The Raiders Are Rolling With Historic Inexperience At QB


FiveThirtyEight: Oakland vs. Houston could get ugly

On Wednesday afternoon, the Oakland Raiders confirmed that history will be made in their playoff game against the Houston Texans Saturday: Rookie quarterback Connor Cook will become the first signal-caller in the Super Bowl era to make his NFL debut in a playoff game.

It’s probably not the way Cook wanted to enter the record books. Things rarely go well when a team is forced to use a backup QB, particularly in the playoffs. Since 1966, there have been 86 playoff games where a team’s primary passer30 wasn’t the same as the team’s usual QB from the regular season;31 in those games, the team in question scored 21 percent fewer points than their seasonal per-game average, and their passing efficiency (as measured by adjusted net yards per attempt) was 20 percent worse than normal.

Now, it being the postseason, you’d expect less offensive output anyway (since good defensive teams tend to make the playoffs). And indeed, teams who have their usual starter also see their performance decline — but only to the tune of 10 percent in points per game, and 12 percent in passing efficiency. The penalty for starting a backup is about double the typical postseason drop-off.32

Things get even worse when a rookie backup — like Cook — is called into playoff action. Here’s the subset of those 86 games from above where the backup was in his first NFL season:

raiders-backup-qbs-shortform

It’s only an 11-game sample, but offenses led by rookie backups tend to collapse even harder than those directed by stand-ins with some NFL experience. Those teams’ points per game declined by 29 percent and their passing efficiency by 49 percent when compared with their regular-season averages.

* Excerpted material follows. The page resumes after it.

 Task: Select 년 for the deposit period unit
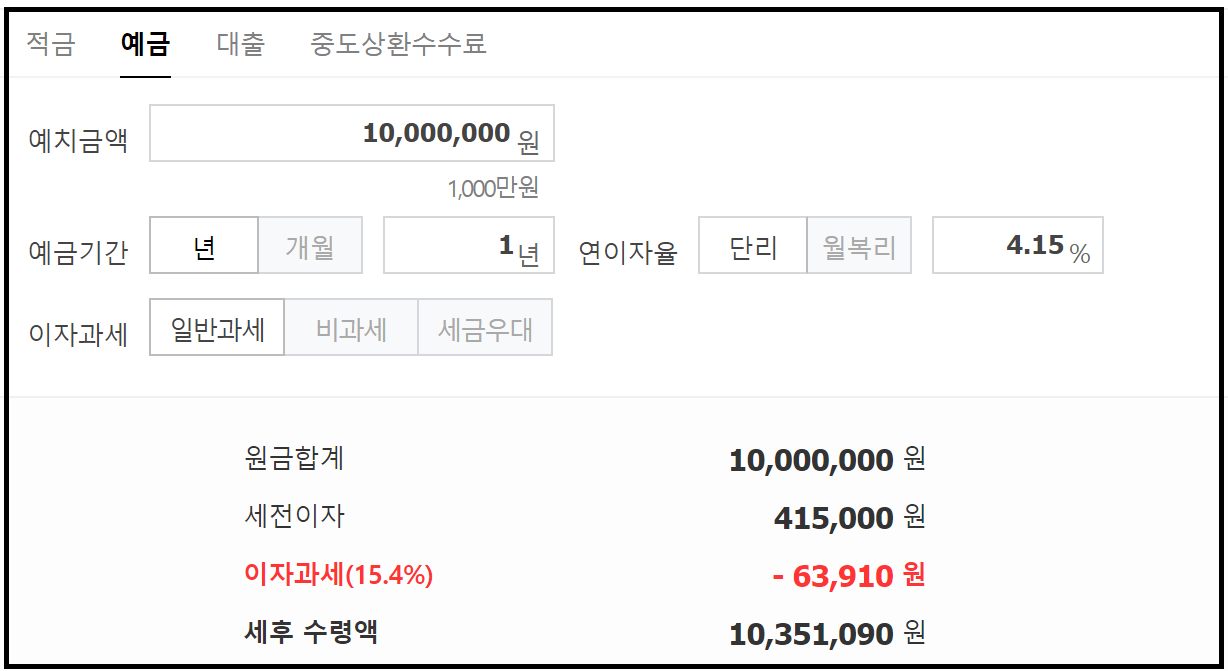(203, 245)
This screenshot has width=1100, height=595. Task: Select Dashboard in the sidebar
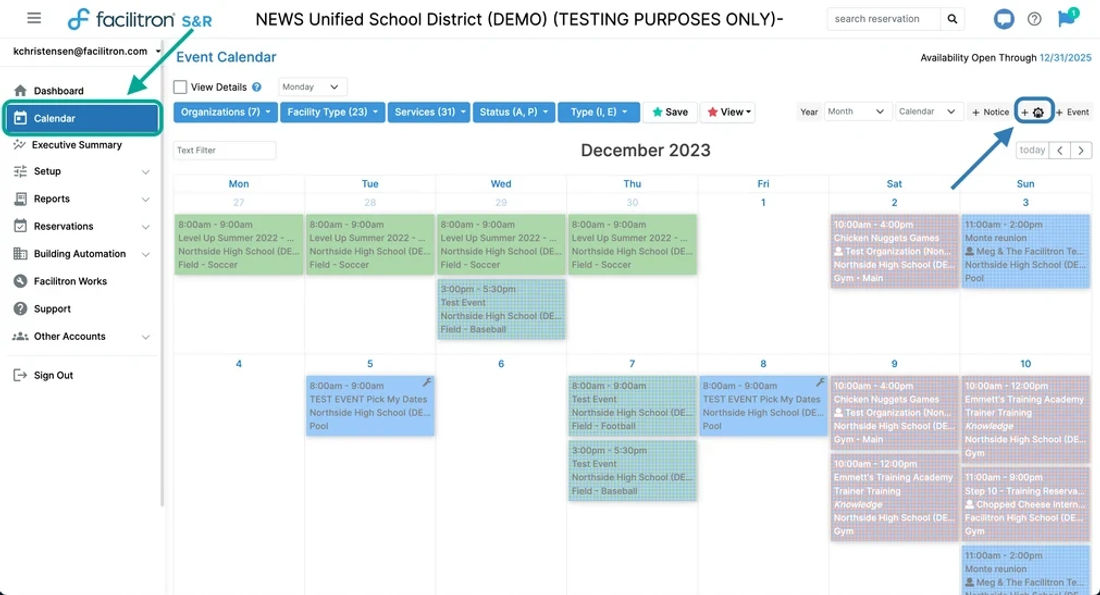tap(59, 91)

The good news for Oakland, however, is that the Texans are also dealing with a quarterback crisis of their own. And although the backup QBs in my dataset above tended to play horribly, they still managed to scratch out a victory more than 35 percent of the time — as did rookie backups. So although Cook may be historically inexperienced for a playoff starter, it wouldn’t exactly be inconceivable for the Raiders to pull off the win anyway.